3. FACT: The Rector is right. UVa should not increase tuition to pay for continuing its grant aid
promise to students from low-income families. Doing so would force more students to
require financial aid, further driving up the cost of AccessUVa. Also, it would drive a wedge
between higher and lower income students. Instead, UVa should secure the $6 million a
year it proposes to cut in grant aid either from its existing $1.4 billion annual budget or new
sources.2 Finding it should be possible. $6 million is barely one-half of one percent of UVa’s
annual operating budget.
The choice to cut from the lowest-income students first does not reflect UVa's values or
Thomas Jefferson's original vision. Grant aid for our neediest students should be a budget
priority, not a budget casualty.
4. FACT: Although many institutions are not need-blind regarding
admissions, many of UVa’s competitors are. For example, UNC-Chapel
Hill, Georgetown, Duke, and William & Mary are all need-blind. A needblind admissions policy, however, is meaningless if the university doesn’t
offer its students enough aid to meet their need. UVa would be falsely
admitting students, ultimately denying them by not giving them enough
grant-based financial aid to afford the University.
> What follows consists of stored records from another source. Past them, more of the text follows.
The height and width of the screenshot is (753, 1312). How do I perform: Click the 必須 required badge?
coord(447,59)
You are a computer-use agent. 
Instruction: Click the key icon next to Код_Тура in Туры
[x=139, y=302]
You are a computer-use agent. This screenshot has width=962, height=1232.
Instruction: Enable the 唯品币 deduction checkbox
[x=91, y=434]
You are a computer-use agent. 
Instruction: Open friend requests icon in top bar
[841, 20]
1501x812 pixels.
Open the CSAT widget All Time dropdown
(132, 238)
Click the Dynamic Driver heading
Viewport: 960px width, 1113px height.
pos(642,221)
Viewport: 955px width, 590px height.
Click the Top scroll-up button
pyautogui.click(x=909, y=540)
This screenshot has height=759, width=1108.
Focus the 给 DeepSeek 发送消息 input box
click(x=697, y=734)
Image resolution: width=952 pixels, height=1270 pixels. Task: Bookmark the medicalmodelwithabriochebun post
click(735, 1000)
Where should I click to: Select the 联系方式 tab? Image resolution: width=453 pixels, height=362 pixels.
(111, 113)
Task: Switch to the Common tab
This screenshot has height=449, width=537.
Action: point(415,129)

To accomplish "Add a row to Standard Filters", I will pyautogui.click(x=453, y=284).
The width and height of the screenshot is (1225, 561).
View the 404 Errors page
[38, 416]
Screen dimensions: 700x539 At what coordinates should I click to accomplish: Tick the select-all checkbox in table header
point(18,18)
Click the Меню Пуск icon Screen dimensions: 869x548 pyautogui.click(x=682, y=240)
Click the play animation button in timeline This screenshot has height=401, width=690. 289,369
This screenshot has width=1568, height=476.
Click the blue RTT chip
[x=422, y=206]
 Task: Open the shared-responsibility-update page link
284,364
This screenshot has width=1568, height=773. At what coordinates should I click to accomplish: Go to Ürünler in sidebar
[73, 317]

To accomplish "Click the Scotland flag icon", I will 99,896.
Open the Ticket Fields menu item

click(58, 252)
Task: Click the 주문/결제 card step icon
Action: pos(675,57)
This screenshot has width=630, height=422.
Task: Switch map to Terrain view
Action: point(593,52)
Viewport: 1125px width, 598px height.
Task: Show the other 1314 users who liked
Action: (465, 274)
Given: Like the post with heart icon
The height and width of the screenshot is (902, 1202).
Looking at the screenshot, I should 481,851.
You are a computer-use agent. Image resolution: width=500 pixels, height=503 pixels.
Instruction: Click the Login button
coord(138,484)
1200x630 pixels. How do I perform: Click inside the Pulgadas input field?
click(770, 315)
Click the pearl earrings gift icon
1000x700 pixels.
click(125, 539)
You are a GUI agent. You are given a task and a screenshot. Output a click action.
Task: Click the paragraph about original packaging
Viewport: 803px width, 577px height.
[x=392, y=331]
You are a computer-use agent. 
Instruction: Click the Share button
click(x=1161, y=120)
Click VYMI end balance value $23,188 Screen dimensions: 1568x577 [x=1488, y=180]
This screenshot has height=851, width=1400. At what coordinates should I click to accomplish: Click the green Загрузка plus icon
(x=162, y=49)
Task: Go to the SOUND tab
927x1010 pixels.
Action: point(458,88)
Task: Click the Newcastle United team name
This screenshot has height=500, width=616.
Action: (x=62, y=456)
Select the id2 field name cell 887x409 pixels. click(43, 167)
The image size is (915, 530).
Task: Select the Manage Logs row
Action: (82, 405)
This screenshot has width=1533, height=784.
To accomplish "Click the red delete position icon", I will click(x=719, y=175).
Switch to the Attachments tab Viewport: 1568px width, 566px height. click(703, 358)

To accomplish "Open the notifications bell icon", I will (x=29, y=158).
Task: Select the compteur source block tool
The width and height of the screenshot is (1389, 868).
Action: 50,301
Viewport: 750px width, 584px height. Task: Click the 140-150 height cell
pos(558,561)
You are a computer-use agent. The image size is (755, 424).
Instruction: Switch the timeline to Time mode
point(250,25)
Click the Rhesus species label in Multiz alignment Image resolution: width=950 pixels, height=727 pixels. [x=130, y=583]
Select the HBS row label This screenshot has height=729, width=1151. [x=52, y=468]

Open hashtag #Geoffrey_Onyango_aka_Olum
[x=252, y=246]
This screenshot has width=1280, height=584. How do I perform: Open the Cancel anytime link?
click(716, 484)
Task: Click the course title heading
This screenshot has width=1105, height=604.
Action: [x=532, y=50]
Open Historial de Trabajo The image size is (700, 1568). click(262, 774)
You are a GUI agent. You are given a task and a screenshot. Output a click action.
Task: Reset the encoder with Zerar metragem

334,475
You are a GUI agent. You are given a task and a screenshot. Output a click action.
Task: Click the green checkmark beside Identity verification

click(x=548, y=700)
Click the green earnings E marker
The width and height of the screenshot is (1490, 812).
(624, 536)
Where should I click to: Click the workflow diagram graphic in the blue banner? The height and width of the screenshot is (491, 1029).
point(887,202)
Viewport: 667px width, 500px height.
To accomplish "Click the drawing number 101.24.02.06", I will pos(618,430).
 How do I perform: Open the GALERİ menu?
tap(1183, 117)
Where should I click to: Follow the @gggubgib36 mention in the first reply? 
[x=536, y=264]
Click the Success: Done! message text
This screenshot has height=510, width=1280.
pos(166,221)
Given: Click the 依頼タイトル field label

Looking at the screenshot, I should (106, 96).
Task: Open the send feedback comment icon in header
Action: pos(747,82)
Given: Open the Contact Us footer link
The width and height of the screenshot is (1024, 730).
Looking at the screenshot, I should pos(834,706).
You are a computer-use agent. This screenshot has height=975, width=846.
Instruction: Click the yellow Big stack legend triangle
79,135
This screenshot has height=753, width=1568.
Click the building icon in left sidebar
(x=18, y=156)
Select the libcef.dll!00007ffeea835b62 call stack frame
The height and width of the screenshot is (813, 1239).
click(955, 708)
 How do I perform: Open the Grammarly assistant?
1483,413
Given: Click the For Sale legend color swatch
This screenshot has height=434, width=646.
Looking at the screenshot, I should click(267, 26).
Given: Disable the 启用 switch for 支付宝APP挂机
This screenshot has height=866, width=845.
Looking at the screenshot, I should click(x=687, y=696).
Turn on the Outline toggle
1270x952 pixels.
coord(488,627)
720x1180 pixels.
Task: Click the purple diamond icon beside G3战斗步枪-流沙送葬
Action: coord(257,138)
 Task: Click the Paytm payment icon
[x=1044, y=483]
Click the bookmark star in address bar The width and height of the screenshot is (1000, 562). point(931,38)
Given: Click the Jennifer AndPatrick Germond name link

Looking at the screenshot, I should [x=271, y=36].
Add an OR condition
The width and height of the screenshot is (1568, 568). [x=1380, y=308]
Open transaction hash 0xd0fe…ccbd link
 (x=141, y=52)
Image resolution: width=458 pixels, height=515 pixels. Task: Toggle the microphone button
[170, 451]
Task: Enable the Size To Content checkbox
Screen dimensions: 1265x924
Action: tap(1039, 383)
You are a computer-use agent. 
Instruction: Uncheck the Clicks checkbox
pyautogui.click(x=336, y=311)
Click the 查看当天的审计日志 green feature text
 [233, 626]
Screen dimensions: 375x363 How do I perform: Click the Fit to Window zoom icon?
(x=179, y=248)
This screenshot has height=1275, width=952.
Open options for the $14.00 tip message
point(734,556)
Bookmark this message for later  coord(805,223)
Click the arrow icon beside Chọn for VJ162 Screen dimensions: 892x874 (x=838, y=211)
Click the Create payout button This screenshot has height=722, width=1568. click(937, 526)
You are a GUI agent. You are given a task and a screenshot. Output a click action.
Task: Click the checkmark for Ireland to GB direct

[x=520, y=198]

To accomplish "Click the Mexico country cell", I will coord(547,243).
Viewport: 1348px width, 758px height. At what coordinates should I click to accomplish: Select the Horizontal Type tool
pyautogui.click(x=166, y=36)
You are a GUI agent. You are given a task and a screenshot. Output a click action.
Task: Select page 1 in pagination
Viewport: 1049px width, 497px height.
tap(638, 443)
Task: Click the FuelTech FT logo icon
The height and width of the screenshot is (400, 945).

5. FACT: While UVa may claim to meet 100% of need, what's different now
is that they want to do so with loans. UVa would have students from the
lowest income families borrow as much as $28,000 in new student loans
to get a UVa degree. That’s not meeting need. Cutting grant aid and
increasing student loan debt is the opposite of meeting need and would
drive students away from the University.
6. FACT: UVa competitors like Cornell, Duke, Berkeley, and William & Mary all
cap loan debt for middle and upper middle-income students as do some 50
other colleges of varying wealth. It’s surprising that UVa, the wealthiest
public college in the nation, would choose to cut grant aid to students from
the neediest families while boasting of maintaining a loan cap for students
from middle-income families. The question that UVa must answer is why, if
it had to cut somewhere, it chose to cut grant aid to students from the
poorest families, who do not have a safety net like other students do.
7. FACT: The income-based repayment system (IBR) referenced is a federal system,
not UVa's. Moreover, most students who use that system have to pay more over
the course of repayment because IBR draws out the repayment schedule. The way
IBR works is that a student gets to make lower monthly payments, but over a
longer period of time with interest accruing during that time. It's like getting lower
minimum payments on your credit card — a good option to have in times of
distress, but in general not a long-term benefit.
8. FACT: It trivializes the financial burden low-income students face to compare the terms of a
federal student loan to a car loan, a loan that is not relevant for the vast majority of lowincome students. Requiring very low-income students to assume debt to better educate
themselves and move up the socioeconomic ladder is entirely different than individuals at
various life stages choosing to take out a loan for a consumption commodity — one that
most poor students do not take on.
9. FACT: Not all of UVa's endowment is restricted in its use. In fact, about one-third of the money
that can be spent out of the endowment each year is unrestricted. Specifically, the University's
website states: "The estimated distribution for fiscal year 2012-13 is about $138.9 million.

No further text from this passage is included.